(Pixel coordinate grounding data)
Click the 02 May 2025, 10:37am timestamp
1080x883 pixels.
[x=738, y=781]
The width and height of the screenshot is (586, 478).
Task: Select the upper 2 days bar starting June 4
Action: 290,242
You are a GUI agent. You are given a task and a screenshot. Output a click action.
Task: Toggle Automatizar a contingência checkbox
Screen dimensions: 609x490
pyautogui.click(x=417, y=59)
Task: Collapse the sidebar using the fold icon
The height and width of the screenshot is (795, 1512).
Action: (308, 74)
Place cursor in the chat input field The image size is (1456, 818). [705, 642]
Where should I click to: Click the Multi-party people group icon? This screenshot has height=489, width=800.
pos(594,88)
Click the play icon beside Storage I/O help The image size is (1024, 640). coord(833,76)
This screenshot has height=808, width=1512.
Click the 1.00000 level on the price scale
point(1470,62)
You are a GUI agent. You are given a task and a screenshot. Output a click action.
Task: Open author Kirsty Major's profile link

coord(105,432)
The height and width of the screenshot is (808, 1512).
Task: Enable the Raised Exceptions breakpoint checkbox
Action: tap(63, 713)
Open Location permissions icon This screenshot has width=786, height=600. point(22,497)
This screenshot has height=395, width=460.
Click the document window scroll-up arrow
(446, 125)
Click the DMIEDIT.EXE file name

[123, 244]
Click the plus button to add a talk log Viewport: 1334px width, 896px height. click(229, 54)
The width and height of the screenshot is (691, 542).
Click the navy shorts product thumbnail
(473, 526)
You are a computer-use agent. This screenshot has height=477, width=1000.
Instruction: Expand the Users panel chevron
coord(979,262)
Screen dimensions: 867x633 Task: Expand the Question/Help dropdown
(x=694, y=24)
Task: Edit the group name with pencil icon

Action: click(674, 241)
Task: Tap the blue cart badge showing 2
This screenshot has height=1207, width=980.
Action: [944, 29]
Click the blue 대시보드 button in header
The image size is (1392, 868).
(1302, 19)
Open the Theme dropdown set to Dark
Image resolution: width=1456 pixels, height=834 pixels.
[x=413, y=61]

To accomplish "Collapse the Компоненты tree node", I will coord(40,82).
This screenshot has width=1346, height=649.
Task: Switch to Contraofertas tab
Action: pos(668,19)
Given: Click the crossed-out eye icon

**REQUIREMENT**
Give back the entries exactly. Omit none of them.

**RESPONSE TO THIS EXERCISE**
Click the 02 May 2025, 10:37am timestamp
1080x883 pixels.
[x=738, y=781]
The width and height of the screenshot is (586, 478).
Task: Select the upper 2 days bar starting June 4
Action: 290,242
You are a GUI agent. You are given a task and a screenshot. Output a click action.
Task: Toggle Automatizar a contingência checkbox
Screen dimensions: 609x490
pyautogui.click(x=417, y=59)
Task: Collapse the sidebar using the fold icon
The height and width of the screenshot is (795, 1512).
Action: (308, 74)
Place cursor in the chat input field The image size is (1456, 818). [705, 642]
Where should I click to: Click the Multi-party people group icon? This screenshot has height=489, width=800.
pos(594,88)
Click the play icon beside Storage I/O help The image size is (1024, 640). coord(833,76)
This screenshot has height=808, width=1512.
Click the 1.00000 level on the price scale
point(1470,62)
You are a GUI agent. You are given a task and a screenshot. Output a click action.
Task: Open author Kirsty Major's profile link

coord(105,432)
The height and width of the screenshot is (808, 1512).
Task: Enable the Raised Exceptions breakpoint checkbox
Action: tap(63, 713)
Open Location permissions icon This screenshot has width=786, height=600. point(22,497)
This screenshot has height=395, width=460.
Click the document window scroll-up arrow
(446, 125)
Click the DMIEDIT.EXE file name

[123, 244]
Click the plus button to add a talk log Viewport: 1334px width, 896px height. click(229, 54)
The width and height of the screenshot is (691, 542).
Click the navy shorts product thumbnail
(473, 526)
You are a computer-use agent. This screenshot has height=477, width=1000.
Instruction: Expand the Users panel chevron
coord(979,262)
Screen dimensions: 867x633 Task: Expand the Question/Help dropdown
(x=694, y=24)
Task: Edit the group name with pencil icon

Action: click(674, 241)
Task: Tap the blue cart badge showing 2
This screenshot has height=1207, width=980.
Action: [944, 29]
Click the blue 대시보드 button in header
The image size is (1392, 868).
(1302, 19)
Open the Theme dropdown set to Dark
Image resolution: width=1456 pixels, height=834 pixels.
[x=413, y=61]

To accomplish "Collapse the Компоненты tree node", I will coord(40,82).
This screenshot has width=1346, height=649.
Task: Switch to Contraofertas tab
Action: pos(668,19)
Given: Click the crossed-out eye icon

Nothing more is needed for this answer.